Dan Starkey and Annette Badland, both stalwarts of TV and Big Finish Who, add believable local colour and texture to the start of the story, which, again highlighting Wells’ comic perversity, shows this unstable, overlooked genius checking in to rural inn in the Nowheresville of Iping, all nosey yokels and cheery disturbances in the life of a man who wants to be left alone to come to terms with what has happened to him, what he’s deliberately done to himself, and the eye-opening consequences of it. Peter Noble, as ‘gentleman of the road’ Thomas Marvel (another Wells irony, the lowest of men having a name that’s equivalent to ‘wonder’), gives the drama another note entirely, a more gravelly, down-to-earth and down-at-heel sound that pays tribute to Wells’ extraordinary capacity to see and report the truth of people to whom Victorian genteel society brought no benefit. This range of vocal talents, along with Alex Clatworthy as a handy trinity of innocent young women studded along Griffin’s degenerative path, helps paint with only a handful of actors a broad swathe of that society, and Griffin’s complex journey through it, the scientific genius hampered by the crushingly mundane lack of money, ascending through acts of increasing darkness from his social invisibility in the Victorian world to the wild power of public hysteria through the unpredictability of his attacks.

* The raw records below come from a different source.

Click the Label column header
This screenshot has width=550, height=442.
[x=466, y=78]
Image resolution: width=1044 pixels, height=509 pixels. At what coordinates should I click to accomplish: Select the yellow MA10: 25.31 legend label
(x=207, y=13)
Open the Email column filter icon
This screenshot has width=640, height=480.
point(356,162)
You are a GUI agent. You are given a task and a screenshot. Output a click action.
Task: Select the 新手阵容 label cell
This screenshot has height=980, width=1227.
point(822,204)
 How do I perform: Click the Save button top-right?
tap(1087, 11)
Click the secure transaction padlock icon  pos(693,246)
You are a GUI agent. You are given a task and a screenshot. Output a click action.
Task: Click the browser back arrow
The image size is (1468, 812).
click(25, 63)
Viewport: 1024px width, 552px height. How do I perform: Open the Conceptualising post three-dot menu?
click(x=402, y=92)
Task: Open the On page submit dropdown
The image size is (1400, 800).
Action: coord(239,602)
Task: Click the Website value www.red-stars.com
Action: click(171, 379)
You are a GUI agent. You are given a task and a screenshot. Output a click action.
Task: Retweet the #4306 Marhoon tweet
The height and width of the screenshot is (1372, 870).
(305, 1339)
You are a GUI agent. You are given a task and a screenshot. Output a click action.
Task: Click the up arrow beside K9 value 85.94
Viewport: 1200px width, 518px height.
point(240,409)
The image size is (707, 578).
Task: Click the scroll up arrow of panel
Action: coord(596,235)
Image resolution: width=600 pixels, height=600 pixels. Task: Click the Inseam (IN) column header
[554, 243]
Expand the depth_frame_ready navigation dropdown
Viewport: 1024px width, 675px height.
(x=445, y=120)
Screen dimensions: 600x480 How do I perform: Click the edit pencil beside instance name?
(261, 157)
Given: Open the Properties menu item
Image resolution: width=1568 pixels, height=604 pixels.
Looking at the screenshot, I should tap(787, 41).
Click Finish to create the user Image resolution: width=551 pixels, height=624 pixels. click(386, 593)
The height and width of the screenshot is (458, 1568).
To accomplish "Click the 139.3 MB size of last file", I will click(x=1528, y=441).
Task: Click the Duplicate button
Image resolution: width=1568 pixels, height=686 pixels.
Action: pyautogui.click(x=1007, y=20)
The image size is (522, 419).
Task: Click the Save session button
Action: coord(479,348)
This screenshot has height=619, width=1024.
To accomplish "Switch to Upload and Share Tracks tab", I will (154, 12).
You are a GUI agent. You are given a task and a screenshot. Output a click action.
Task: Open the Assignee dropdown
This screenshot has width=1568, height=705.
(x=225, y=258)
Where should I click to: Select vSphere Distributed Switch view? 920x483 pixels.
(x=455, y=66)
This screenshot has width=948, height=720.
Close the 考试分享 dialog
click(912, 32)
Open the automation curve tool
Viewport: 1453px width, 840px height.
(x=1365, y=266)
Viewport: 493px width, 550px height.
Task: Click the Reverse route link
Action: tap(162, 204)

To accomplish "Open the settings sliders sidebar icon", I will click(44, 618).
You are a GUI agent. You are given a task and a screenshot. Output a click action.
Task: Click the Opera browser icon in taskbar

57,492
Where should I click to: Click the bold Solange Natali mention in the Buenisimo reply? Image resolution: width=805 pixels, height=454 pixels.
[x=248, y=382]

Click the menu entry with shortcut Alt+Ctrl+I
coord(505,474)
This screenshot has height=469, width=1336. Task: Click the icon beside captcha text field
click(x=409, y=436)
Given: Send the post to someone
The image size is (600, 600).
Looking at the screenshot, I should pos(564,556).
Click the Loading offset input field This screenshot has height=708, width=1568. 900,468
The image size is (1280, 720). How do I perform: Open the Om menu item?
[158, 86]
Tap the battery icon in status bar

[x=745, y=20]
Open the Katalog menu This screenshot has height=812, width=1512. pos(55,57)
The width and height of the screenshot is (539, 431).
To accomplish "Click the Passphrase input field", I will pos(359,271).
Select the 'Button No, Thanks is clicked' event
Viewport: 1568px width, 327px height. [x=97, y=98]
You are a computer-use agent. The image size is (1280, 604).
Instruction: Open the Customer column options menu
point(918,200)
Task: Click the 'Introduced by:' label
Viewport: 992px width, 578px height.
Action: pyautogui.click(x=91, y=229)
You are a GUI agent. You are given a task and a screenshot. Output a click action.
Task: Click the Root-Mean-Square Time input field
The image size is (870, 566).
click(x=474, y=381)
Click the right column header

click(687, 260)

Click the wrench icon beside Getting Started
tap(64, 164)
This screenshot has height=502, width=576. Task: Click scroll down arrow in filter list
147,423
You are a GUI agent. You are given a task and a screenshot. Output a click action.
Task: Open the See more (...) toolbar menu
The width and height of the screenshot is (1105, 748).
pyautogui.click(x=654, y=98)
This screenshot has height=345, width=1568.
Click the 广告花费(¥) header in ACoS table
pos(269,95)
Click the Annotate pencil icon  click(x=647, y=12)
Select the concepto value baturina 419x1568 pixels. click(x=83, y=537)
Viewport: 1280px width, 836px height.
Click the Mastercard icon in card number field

But Hurt, in the middle of it all, is the figure to whose every intonation you can’t help but listen, most of all because, as he did throughout a lifetime of roles, he makes interesting choices. High-handed from the start, there are lines which could repay a straightforward, snappy delivery, but Hurt here makes them work much harder for their place in the story, giving them a sense of pleasantry through pain, as though Griffin remembers the burden of having to adhere to the social niceties and allow others to pry into his mysteries, even though he’s having to force himself to allow such incursions now he’s evolved into his new invisible state. His degeneration over time into a kind of darkly rational, ego-driven insanity is marked by the moments of his stillness as much as his Quixotic rages, and ultimately, Hurt makes Griffin what the best King Kong movies make the ape – someone whose presence can’t be tolerated for the safety of the public, but someone, too, whose monstrosity feels like a product of the society he’s in and how it treated him before he went ‘mad,’ driving him to an almost tormented frustration and a need for vengeance.
The Invisible Man is one of Wells’ top three stories in terms of public recognition – The War of the Worlds and The Time Machine being the other two. This version is a phenomenal beginning to the Big Finish series of Wells adaptations, a richly textured and precisely constructed take on the tale of the Invisible Man, and as one of the last performances from an acting legend, it’s a definitive embodiment that deserves to stand the test of time, one more unusual, prickly, unique character in the legacy of a lifetime of brave choices and the talent to make that bravery sing.